- **Selected extract**:
## start

Yes, the Saxo Bic. Bic as in the company best known for making three very useful and humble disposable things: razors, lighters, and pens. Citroën was pretty discriminating here, since they seem to be focused on just the disposable ball point pen aspect of Bic for their little hatchback, because having a special edition car based on a lighter or razor would be ridiculous, right? Not like a disposable pen, which, of course, makes a metric crapload of sense.


Everything about this fascinates me. No slight to the classic Bic ballpoint pen, which is really an under-appreciated design icon, one of the few objects that I suspect nearly everybody has handled extensively and is intimately familiar with, in a gut-level, tactile way. I know the contours of that cap by feel, in my hand or even mouth, and I’ve employed that cap to cover ball point tips and clean ears and act as a spaceship to fight boring-class ennui more times than I can count. You could argue that these pens are one of the defining objects of modern life.

## end

- **Material shown**:
## start

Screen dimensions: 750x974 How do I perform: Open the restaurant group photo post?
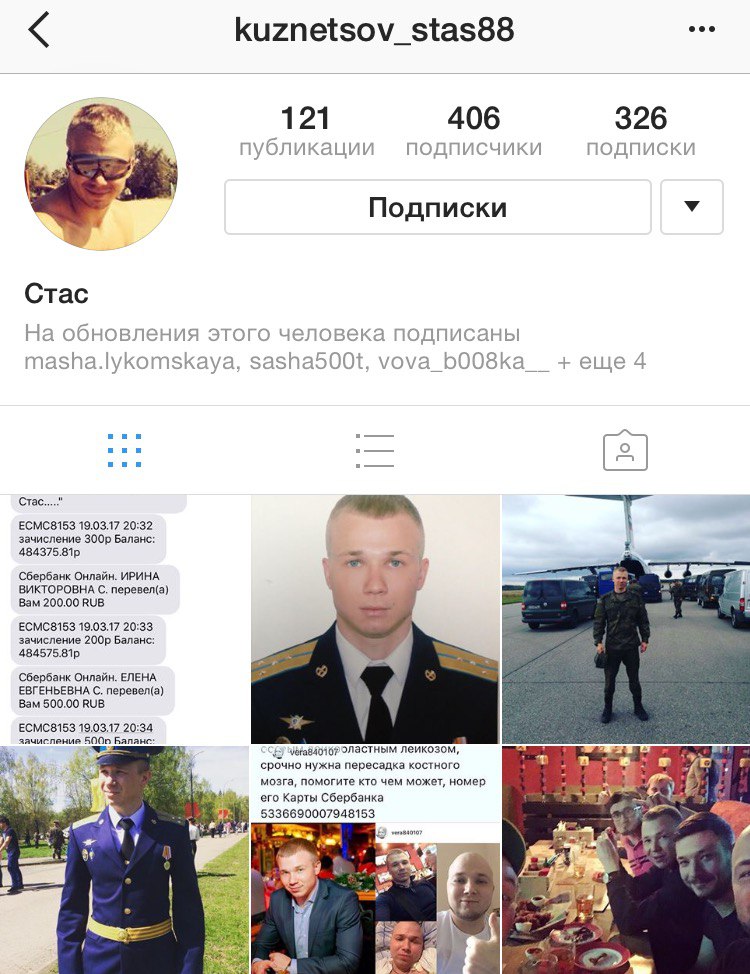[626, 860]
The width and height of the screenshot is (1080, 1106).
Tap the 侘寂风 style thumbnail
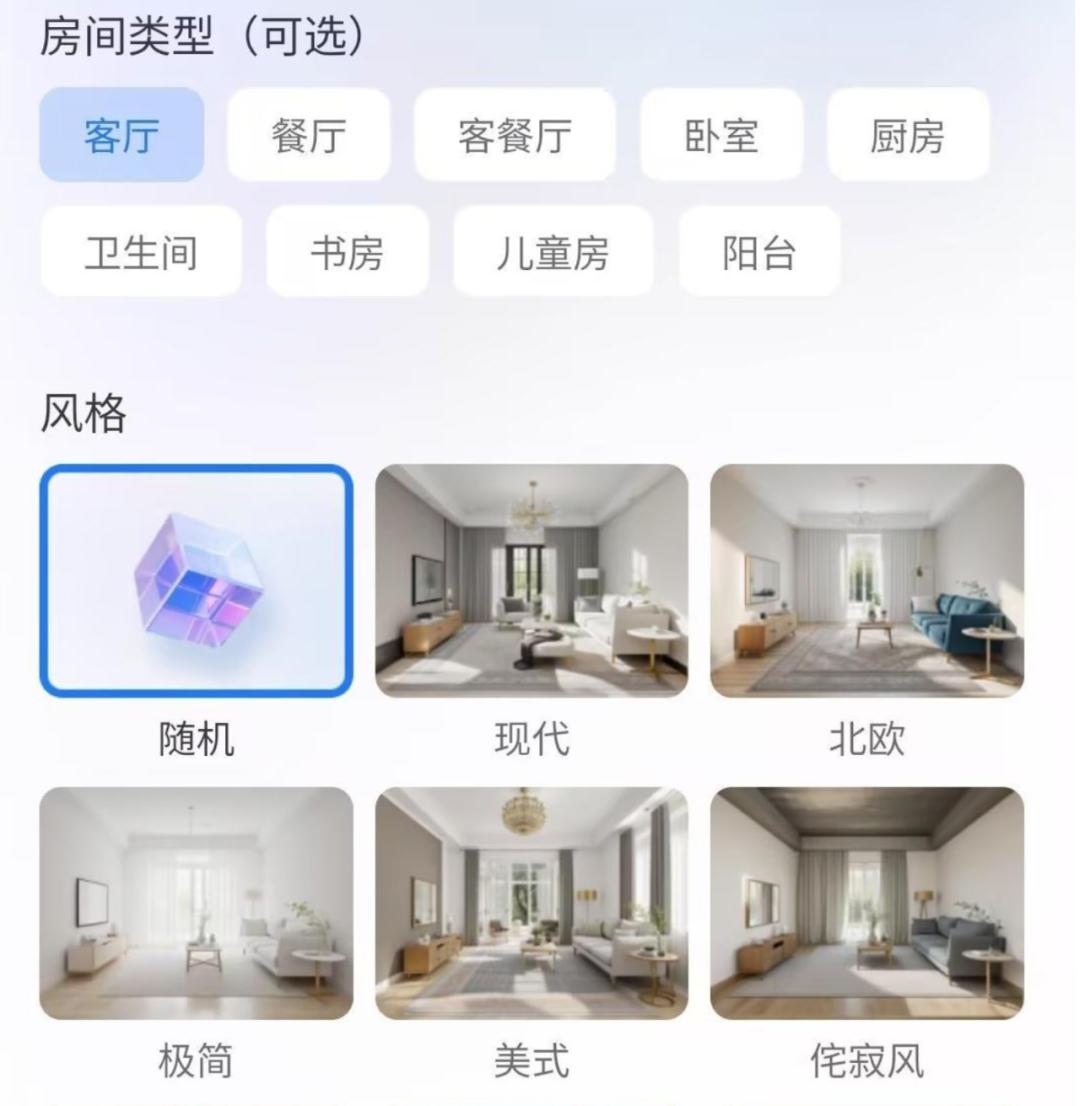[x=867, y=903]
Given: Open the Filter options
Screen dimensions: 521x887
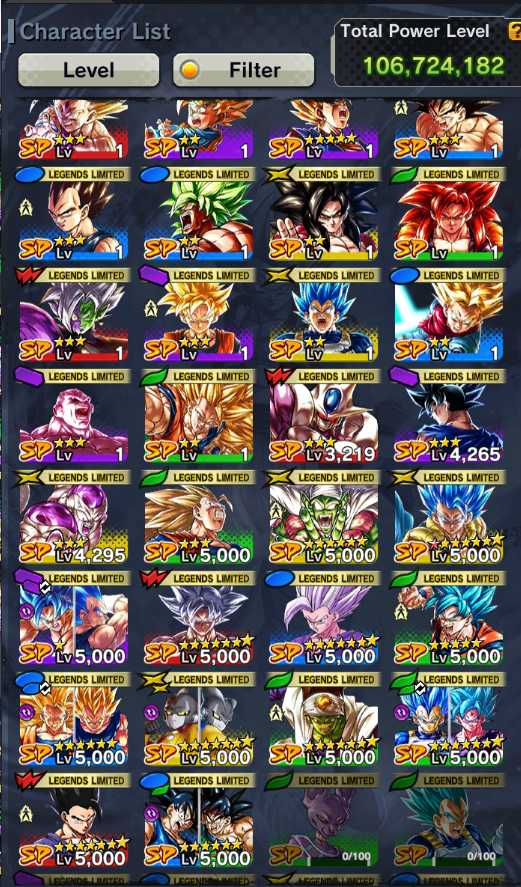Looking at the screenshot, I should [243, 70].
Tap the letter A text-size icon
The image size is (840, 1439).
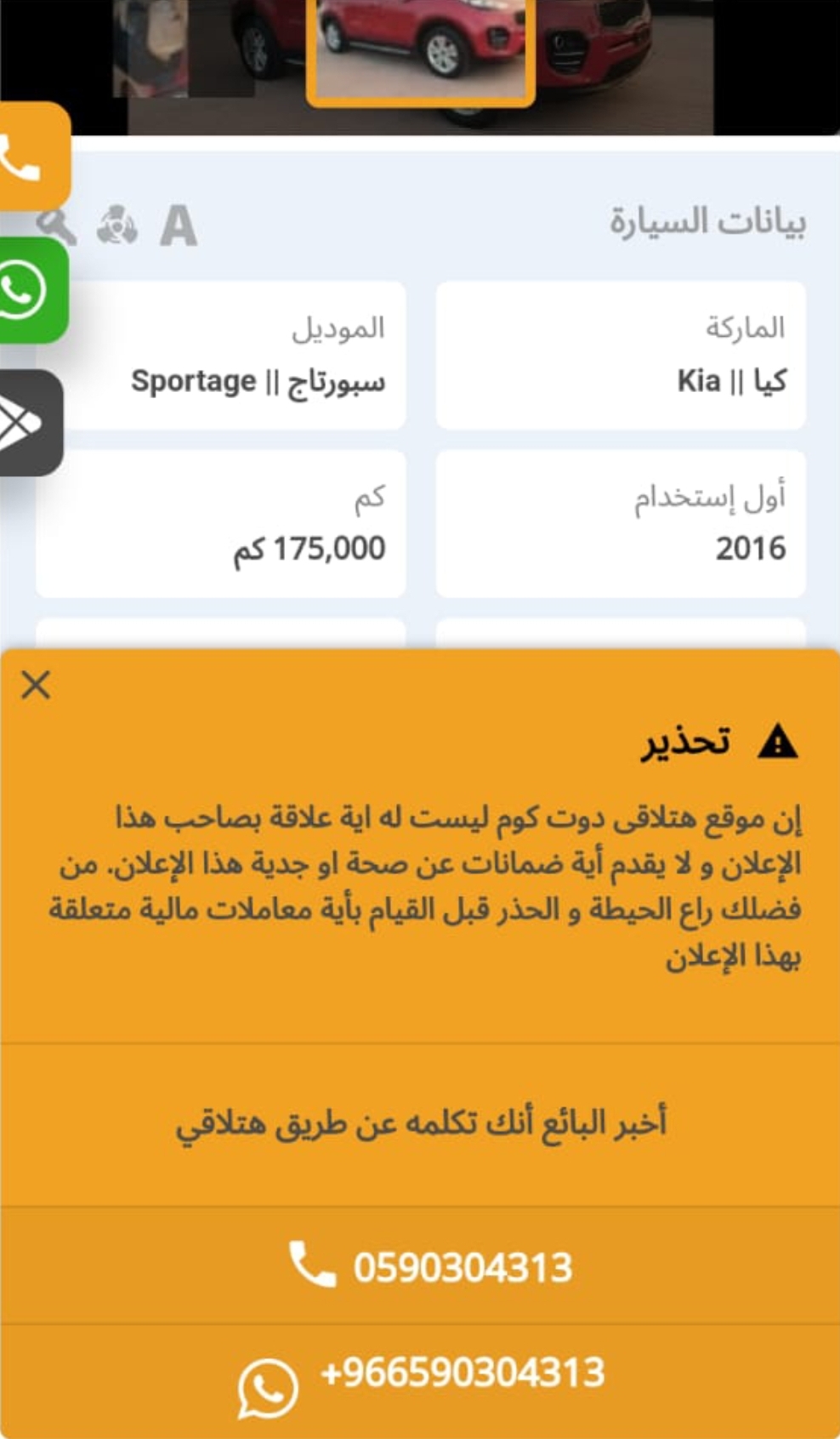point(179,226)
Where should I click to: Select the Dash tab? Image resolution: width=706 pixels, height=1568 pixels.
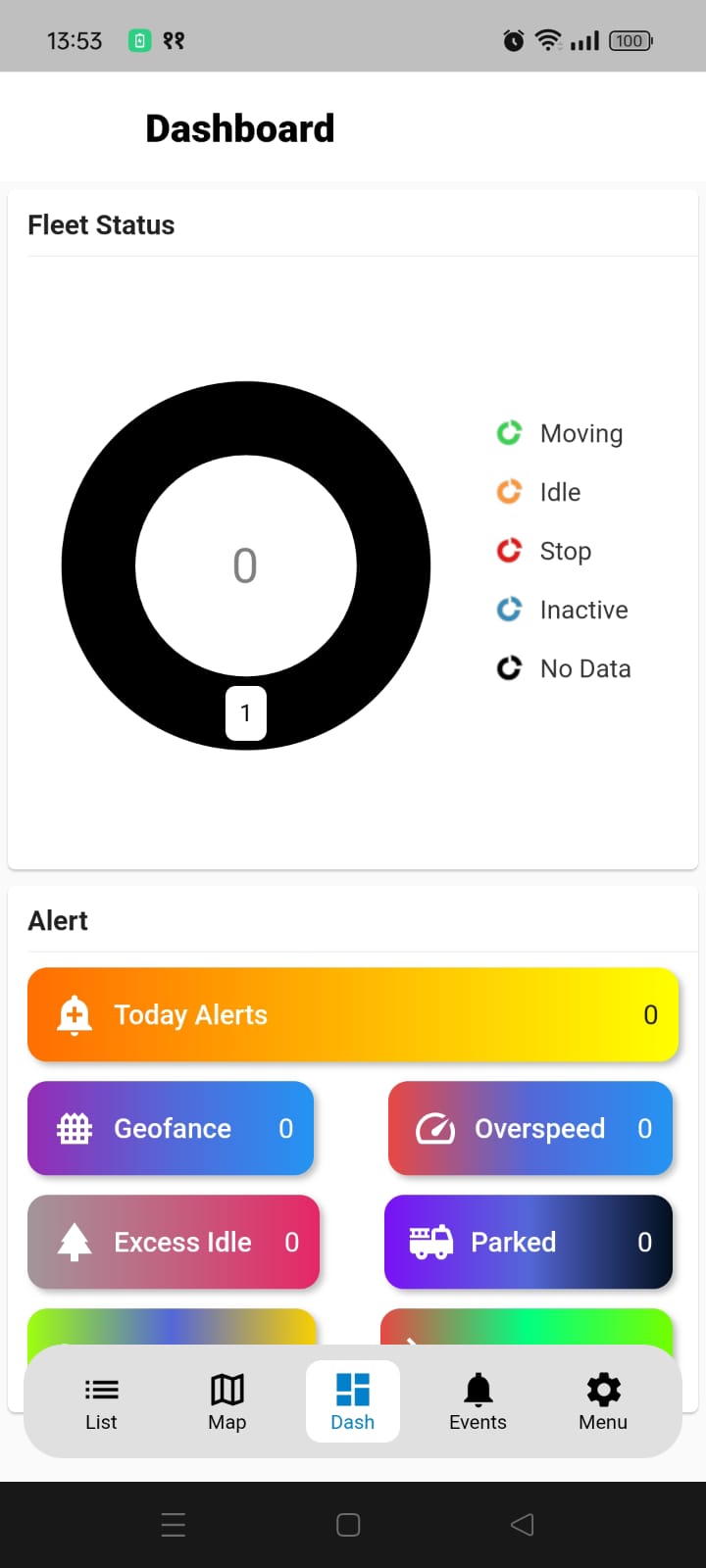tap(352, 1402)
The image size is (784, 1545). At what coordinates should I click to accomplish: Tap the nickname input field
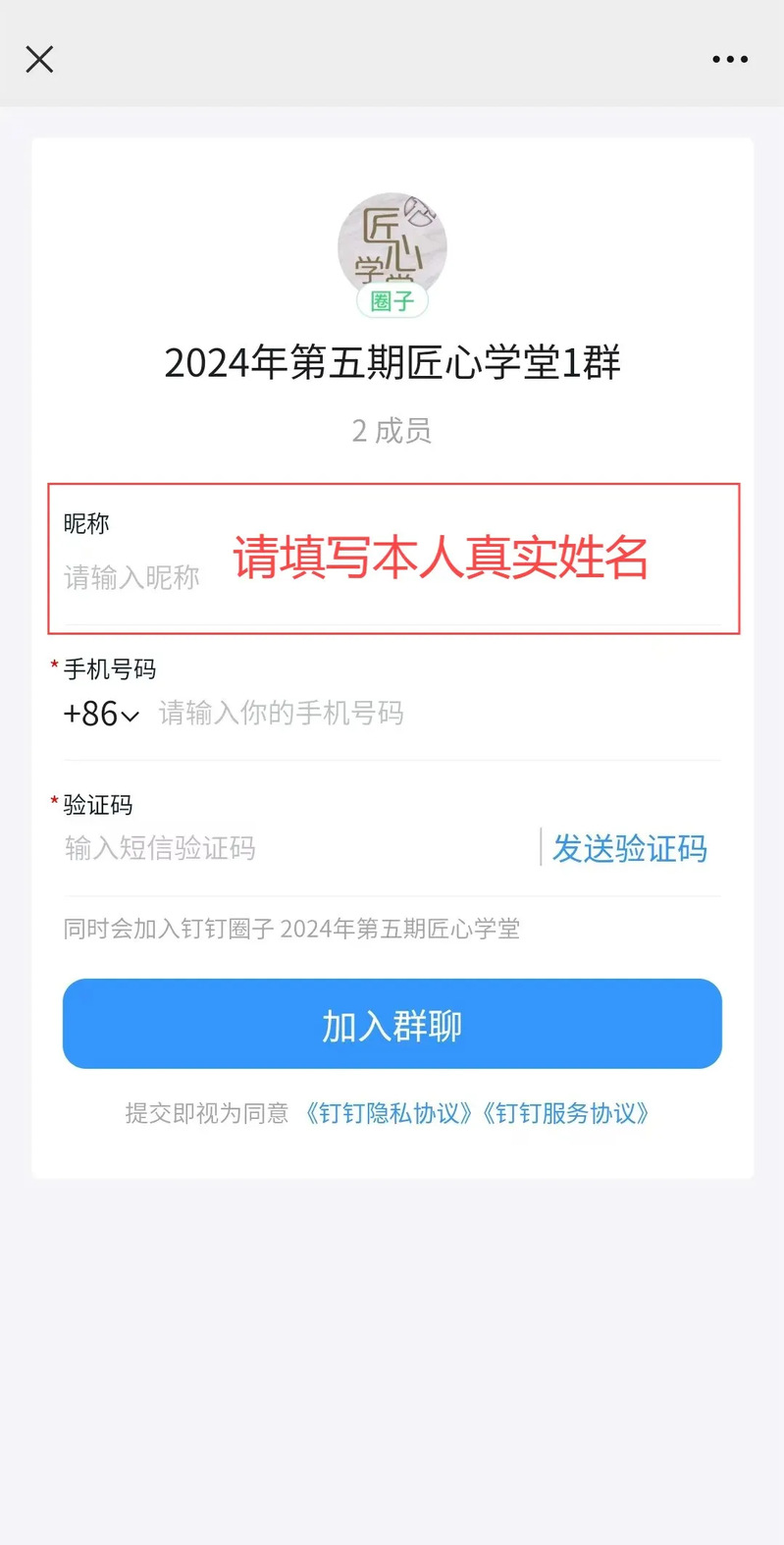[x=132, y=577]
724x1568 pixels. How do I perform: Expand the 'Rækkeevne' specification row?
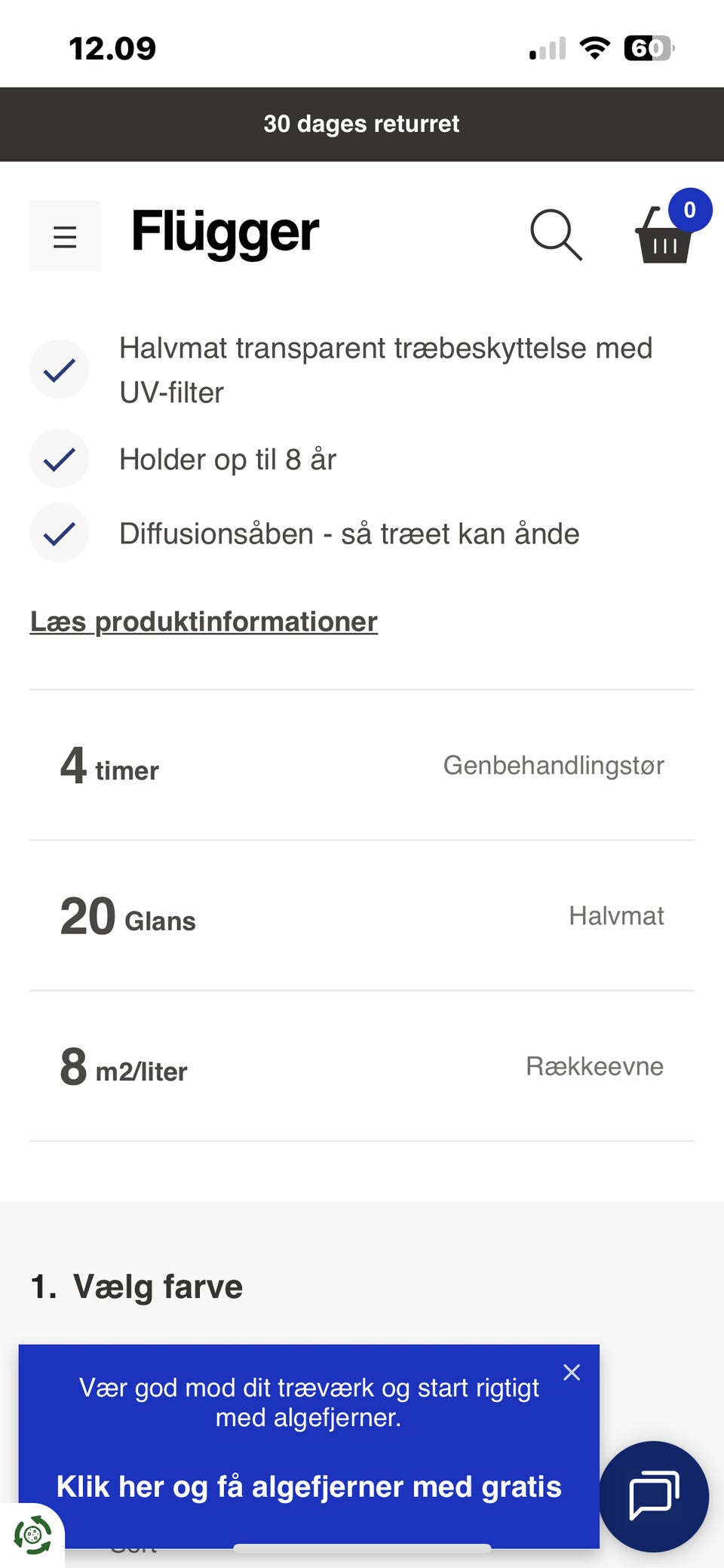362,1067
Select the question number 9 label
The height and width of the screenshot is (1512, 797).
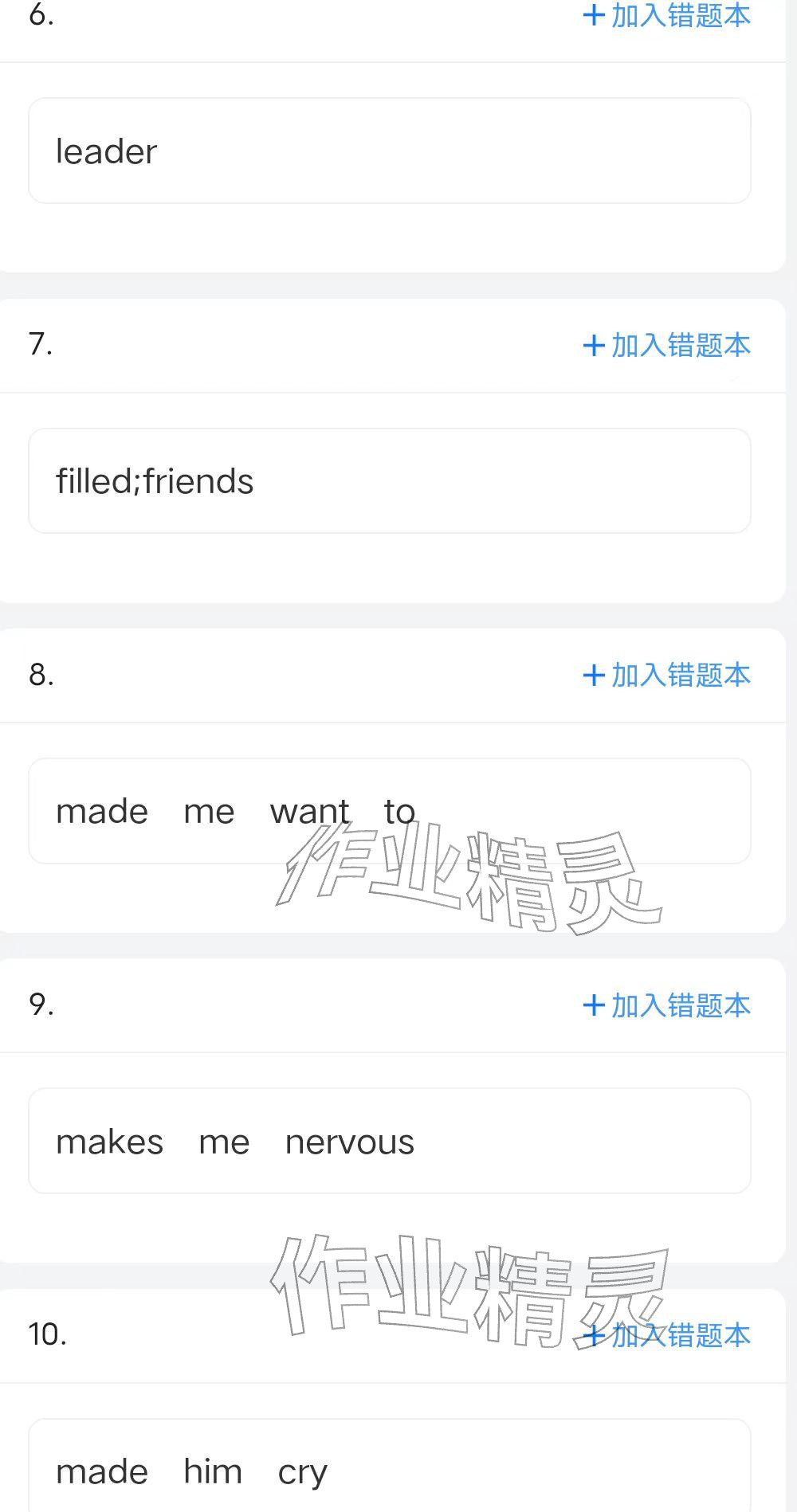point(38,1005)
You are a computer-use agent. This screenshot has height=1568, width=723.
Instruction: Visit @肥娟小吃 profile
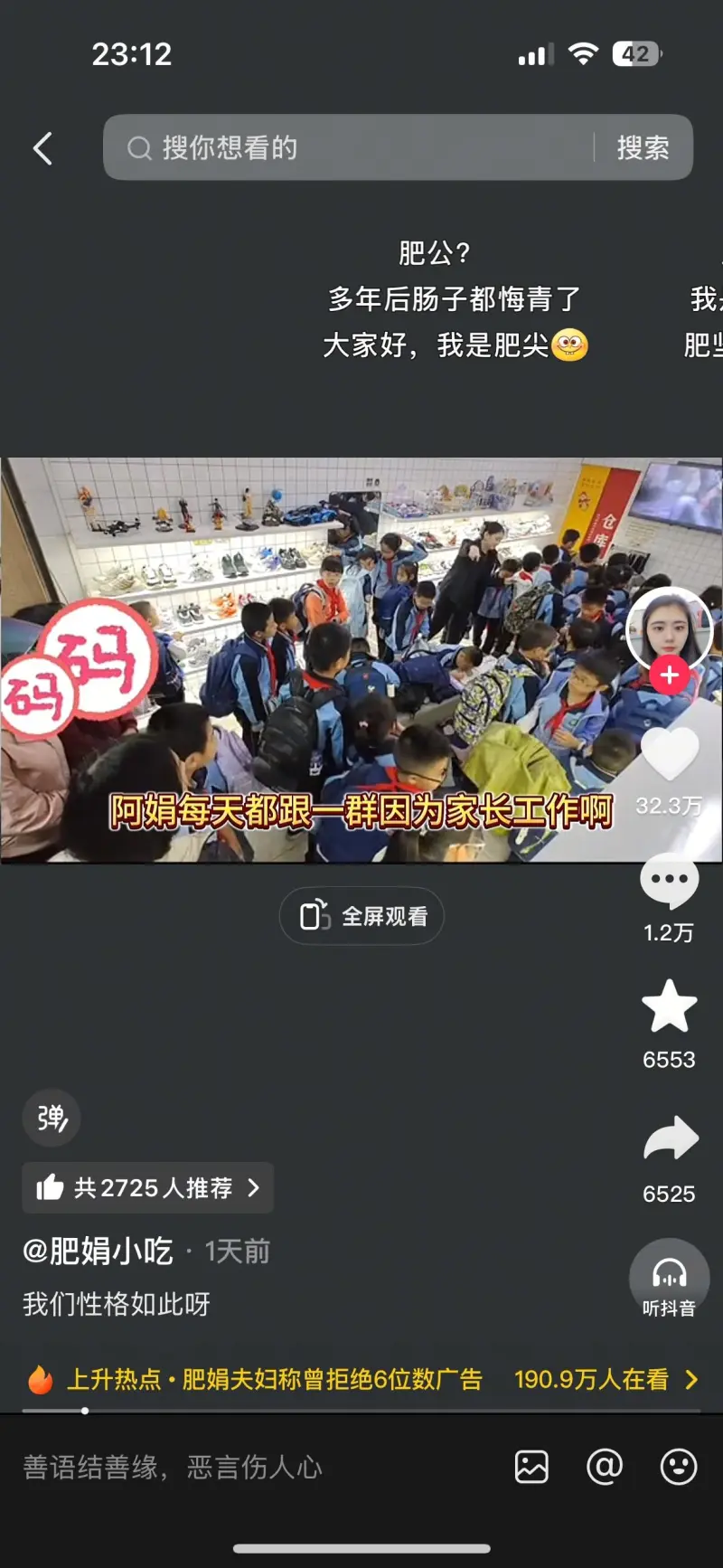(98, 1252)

## end

- **Request 1**: Condense the paragraph in the passage on the Citroën Saxo Bic that begins "Everything about this fascinates me," keeping its main points.
- **Request 2**: Carry on the passage about the Citroën Saxo Bic from the point where it stops.
The data have no connection to the text.

- **Task output 1**: Everything about this car fascinates the writer. The classic Bic ballpoint is an under-appreciated design icon that nearly everyone knows intimately by touch. The writer knows the cap's contours by feel and has used it countless times to cover pen tips, clean ears, and play spaceship during boring classes. These pens could be called one of the defining objects of modern life.

- **Task output 2**:
At the same time, they’re so common and worthless as to be forgettable. I suspect they’re one of those things that, for normal people, you’ve owned hundreds of them, and very likely only actually bought a tiny fraction. Because mostly you just find them in drawers or on tables or windowsills, and that’s just fine. I’m not even sure “owned” is the right word for Bic pens; they enter your life as needed, and then just disappear, somehow, only to be summoned again, somehow, at your next time of need.

Saxobics Ext

So, how did Bic pens end up as a theme for a special edition of a car? Were the Q-Tip people not returning any calls? The prima donnas at Ziploc were too difficult to work with? Maybe focus groups found that Acco paper clips just weren’t resonating with the youths anymore? Whatever it was, Bic ball-point pens won the day, and so got their special edition Saxo.

As far as what special edition meant in this context, it doesn’t seem like Citroën busted their collective ass too hard to make this happen. The car was the basic Saxo – a tidy little transverse-engined car that was a badge-engineered sibling to the Peugeot 106. By Citroën standards, it’s quite a conventional little car, and could be had with a variety of inline-four engines ranging from 1-liter/50 horsepower to a ravenous 1.6-liter/120 hp hot version.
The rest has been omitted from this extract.